Dans l’élan littéraire général qui a animé les femmes écrivaines en Métropole et par le fait colonial, quelques femmes d’Algérie, qui avaient fréquenté l’école française et qui avaient été en contact avec les œuvres littéraires françaises, ont émergé sur la scène littéraire. On peut lier historiquement cette émergence à la période de l’entre-deux guerres. A ce stade, nous pourrions plutôt parler d’individualités que de mouvement collectif.
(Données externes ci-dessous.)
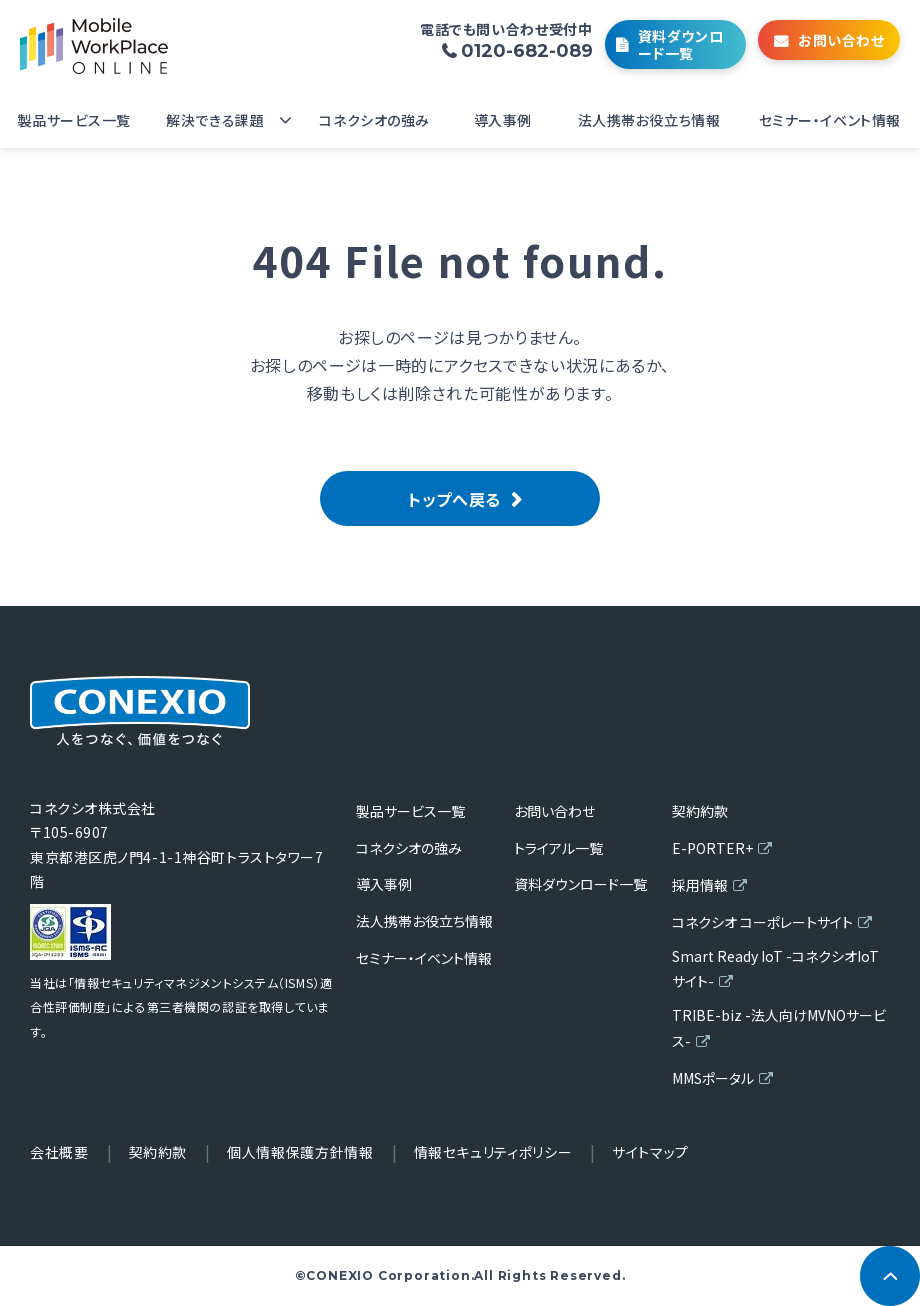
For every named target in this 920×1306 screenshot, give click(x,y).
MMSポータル (713, 1078)
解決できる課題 (215, 120)
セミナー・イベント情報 (830, 120)
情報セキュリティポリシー (493, 1152)
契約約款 (700, 811)
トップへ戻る (454, 499)
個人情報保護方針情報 (300, 1152)
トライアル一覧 (558, 848)
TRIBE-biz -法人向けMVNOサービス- (779, 1027)
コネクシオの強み (374, 120)
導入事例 (503, 120)
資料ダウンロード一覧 (680, 44)
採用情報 (700, 885)
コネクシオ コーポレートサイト (762, 922)
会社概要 (59, 1152)
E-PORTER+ (712, 848)
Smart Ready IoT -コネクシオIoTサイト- (775, 968)
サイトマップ (650, 1152)
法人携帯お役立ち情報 (649, 120)
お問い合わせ (841, 40)
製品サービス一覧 (74, 120)
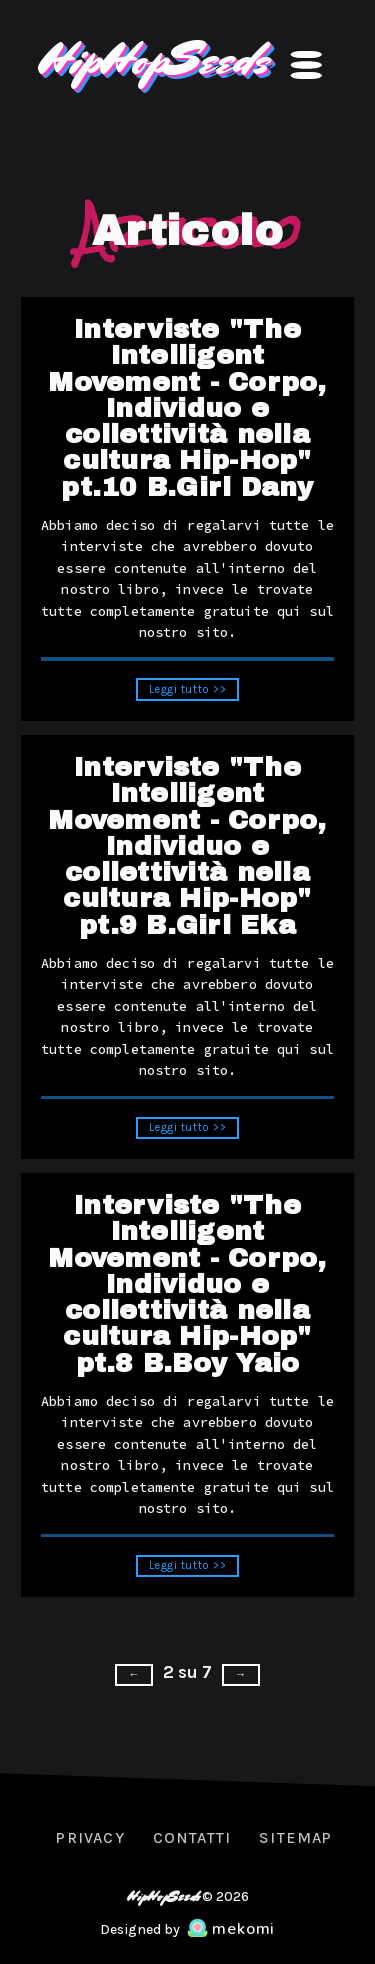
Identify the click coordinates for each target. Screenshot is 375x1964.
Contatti (192, 1837)
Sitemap (295, 1837)
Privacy (90, 1837)
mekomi (231, 1929)
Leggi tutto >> (187, 697)
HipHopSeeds (151, 59)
En dépit du statut d’« indigène » et de colonisé, la pseudo prise de pouvoir par l’instruction n’a pas été chose aisée pour ces premières générations de colonisés - y compris la première génération des femmes lettrées - qui ont accédé à l’enseignement.
Dans le processus d’instruction, le colonisé est qualifié de « voleur de feu » par Jean El Mouhoub Amrouche qui avait analysé dans les années cinquante l’état du colonisé, en voici un extrait de sa profonde réflexion sur le sujet :
[...] Mais, à travers la France, ses arts, ses techniques, sa science, son éthique, et son admirable langue, qu’il [l’Africain] assimile avec une avidité qui ressemble à la boulimie, ce n’est point la France comme nation particulière qu’il veut s’incorporer : il cherche un débouché sur la mer libre de la culture humaine […] Faire de la culture française la justification de la colonisation elle-même, c’est une imposture et une indignité. On sait avec quelle précautionneuse parcimonie la culture française a été dispensée, et quels obstacles les maîtres coloniaux ont dressés devant elle. On sait moins que ceux des colonisés qui ont pu s’abreuver aux grandes œuvres sont tous non point des héritiers choyés, mais des voleurs de feu.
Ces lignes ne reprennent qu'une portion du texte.